Eamon and his two brothers, Derek and Alan, are co-owners and have run the business together since their father died in 2018. Each of them has taken the reins of a different part of the business.
Nothing is forcing the family out, he says. The siblings and their “genuinely irreplaceable” long-serving staff are now reaching retirement age together, bringing the company to a natural conclusion.
“It is sad that the business ever has to end, but we have no way of passing it on. [The staff] downstairs have been serving the same people for 50 years. They are the company, you cannot just pull them out and replace them.”
Other shops in the area have come and gone, but the business managed to survive.
“Years ago, even Talbot Street had seven wallpaper shops, would you believe it. There would have been more than 20 wallpaper shops in the city centre, but we are the last one surviving.

“In those days, they wallpapered every wall in every house. Houses back then came with a wallpaper allowance,” he said.
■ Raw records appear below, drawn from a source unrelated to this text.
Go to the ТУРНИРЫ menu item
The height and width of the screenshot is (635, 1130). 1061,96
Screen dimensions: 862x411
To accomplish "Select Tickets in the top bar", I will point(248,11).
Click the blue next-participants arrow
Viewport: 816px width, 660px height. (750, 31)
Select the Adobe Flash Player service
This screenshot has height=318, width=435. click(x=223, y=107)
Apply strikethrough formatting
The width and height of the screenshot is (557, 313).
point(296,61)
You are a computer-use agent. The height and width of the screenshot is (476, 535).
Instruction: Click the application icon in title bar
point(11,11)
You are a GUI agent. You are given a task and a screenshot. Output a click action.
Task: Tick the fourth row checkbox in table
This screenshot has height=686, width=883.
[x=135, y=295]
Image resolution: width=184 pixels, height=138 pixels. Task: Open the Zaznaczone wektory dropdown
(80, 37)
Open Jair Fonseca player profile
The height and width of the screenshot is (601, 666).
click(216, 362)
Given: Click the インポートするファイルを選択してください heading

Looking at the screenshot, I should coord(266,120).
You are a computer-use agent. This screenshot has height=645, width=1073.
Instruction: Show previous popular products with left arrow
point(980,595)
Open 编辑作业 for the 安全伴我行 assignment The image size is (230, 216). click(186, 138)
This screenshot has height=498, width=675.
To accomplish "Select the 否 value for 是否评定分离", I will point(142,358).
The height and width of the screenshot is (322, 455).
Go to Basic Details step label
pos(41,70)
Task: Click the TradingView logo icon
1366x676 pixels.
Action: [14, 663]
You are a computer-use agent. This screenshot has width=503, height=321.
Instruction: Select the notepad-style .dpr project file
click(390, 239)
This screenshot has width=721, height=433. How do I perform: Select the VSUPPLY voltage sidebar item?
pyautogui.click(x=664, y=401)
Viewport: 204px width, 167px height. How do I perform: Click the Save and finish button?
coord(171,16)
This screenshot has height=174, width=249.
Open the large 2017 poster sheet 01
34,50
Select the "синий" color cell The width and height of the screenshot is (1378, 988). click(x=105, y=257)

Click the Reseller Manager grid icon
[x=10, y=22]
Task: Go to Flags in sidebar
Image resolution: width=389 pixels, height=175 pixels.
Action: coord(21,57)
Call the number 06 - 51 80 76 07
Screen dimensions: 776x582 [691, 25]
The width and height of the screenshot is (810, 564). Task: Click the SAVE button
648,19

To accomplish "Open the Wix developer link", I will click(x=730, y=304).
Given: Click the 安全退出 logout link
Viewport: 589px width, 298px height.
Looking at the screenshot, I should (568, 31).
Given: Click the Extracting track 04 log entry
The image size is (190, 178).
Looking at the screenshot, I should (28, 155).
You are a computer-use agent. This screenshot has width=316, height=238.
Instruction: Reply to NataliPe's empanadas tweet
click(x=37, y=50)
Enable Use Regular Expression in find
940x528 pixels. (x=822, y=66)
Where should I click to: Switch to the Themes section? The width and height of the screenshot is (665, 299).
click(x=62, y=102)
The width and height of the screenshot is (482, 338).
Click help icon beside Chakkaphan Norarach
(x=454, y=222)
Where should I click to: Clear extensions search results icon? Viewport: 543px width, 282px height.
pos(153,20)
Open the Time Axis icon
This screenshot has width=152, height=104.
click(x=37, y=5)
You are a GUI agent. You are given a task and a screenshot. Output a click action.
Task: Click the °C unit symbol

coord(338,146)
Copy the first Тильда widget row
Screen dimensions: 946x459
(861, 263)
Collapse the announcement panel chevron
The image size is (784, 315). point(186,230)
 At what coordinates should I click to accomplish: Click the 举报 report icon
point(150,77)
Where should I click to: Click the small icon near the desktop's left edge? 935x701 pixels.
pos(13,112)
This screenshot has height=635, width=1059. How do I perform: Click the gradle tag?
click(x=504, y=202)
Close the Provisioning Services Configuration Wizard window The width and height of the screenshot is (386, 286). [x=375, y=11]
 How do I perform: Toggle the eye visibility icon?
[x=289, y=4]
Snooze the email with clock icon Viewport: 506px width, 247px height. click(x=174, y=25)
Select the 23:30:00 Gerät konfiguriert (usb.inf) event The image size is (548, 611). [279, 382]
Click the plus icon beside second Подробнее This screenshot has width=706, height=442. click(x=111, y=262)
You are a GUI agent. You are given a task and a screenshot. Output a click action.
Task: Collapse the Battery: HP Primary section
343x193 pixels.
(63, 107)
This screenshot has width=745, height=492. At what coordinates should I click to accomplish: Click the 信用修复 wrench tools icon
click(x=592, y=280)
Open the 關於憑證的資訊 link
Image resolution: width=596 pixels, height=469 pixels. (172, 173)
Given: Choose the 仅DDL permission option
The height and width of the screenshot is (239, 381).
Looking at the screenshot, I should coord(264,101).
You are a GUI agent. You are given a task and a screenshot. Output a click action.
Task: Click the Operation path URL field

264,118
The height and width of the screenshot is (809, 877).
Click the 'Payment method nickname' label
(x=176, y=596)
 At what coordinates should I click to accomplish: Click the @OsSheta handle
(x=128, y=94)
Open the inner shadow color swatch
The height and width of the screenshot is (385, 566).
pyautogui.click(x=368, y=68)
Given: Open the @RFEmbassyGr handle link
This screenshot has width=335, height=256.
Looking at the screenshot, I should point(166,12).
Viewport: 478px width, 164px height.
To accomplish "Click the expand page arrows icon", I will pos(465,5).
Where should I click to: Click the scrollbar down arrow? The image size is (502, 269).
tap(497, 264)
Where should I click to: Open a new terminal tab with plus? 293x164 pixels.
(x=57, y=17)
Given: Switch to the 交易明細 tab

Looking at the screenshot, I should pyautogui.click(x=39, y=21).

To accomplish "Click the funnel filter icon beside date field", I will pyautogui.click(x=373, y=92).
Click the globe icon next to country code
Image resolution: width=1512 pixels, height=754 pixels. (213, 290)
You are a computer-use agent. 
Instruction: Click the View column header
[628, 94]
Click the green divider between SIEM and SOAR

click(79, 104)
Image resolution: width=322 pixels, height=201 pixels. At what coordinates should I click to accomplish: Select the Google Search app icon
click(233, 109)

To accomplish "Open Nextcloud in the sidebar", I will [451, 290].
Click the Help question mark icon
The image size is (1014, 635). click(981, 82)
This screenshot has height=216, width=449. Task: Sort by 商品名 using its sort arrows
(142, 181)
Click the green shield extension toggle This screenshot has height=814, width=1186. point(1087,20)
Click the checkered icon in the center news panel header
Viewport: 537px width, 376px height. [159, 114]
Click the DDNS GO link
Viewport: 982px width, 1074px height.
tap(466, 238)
“People came in and spent their allowance from the builder to paper the entire house, so it was a lucrative business.”
The company expanded across the city, with as many as five stores at its peak, but consolidated to having the Talbot Street store as well as an outlet store in John F Kennedy Park in Bluebell just before the turn of the millennium.
Throughout, the sector has been strong, largely insulated by the economic downturns which hit the Irish economy during their 53 years. Eamon credits this to the fact that, when people are stuck in their homes during recessionary times, changing the wallpaper is a cheap way to alter their scenery.
Crucial to this stability was also “the incredible loyalty of our customers”. This, Eamon says, was down to his father’s “old-school” way of doing business.
“He was honourable. He had a saying when he was doing a deal, ‘You always leave something in it for the next fellow’.
“Business can be a bit cut throat these days,” Eamon says, but by sticking to their father’s ethos, “our name and his name has never been tarnished”.
Like the walls in people’s homes, everything around the store has changed, too. In 1974, less than two years after the family took up the lease, Talbot Street was rocked by the Dublin and Monaghan bombings.
A regular Friday morning, staff in the shop got a fright when the metal rear door of the shop slammed close, when the car bomb on Parnell Street went off.
Less than two minutes later, a further the bomb went off on Talbot Street. The explosions blew out “every single piece of glass in the front of the building”, Eamon says.
One of the founding staff members, who had been brought to the shop by Gerry Keane and still works in the store to this day, had been standing in the window and was blown across the shop by the explosion. Thankfully, he only suffered minor injuries, and the shop got off lightly as 14 people were killed in the bombing.
“It was a shock to everybody,” Eamon says, but the families of Talbot Street and its locally owned stores came together in the aftermath.
“Everyone jumped in and helped each other on the street.”
The hardship formed a neighbourhood that the Keane family felt part of. “We’ve had the greatest characters coming in through the doors here, such as the ladies from Moore Street. The traders, they would be coming through with their families. This is real old Dublin, with all of the old characters of Dublin.”
However, the street the Keane’s leave behind today is very different, as families moved out of the city and small shops were swallowed up by multiples.
The future for the building is now uncertain. There has been great interest in the building, and a deal for the property is nearing agreement.
For now, Gerry Keane Wallpaper remains open and selling off its stock in closing down sales on Talbot Street and at its outlet store, while the family prepares for their “perfect ending”.
“There are so many sad stories about companies going by the wayside, but we are going to step out of our company and pay everyone what they are due. We will wrap it up nicely, and be able to shake hands with everyone we have dealt with.
“We leave a great reputation behind. We leave a great relationship with the funniest people in Dublin, the grannies and the mammies in the city. We leave the nicest working environment, one in which you go in and just chat and have fun every day for 53 years.”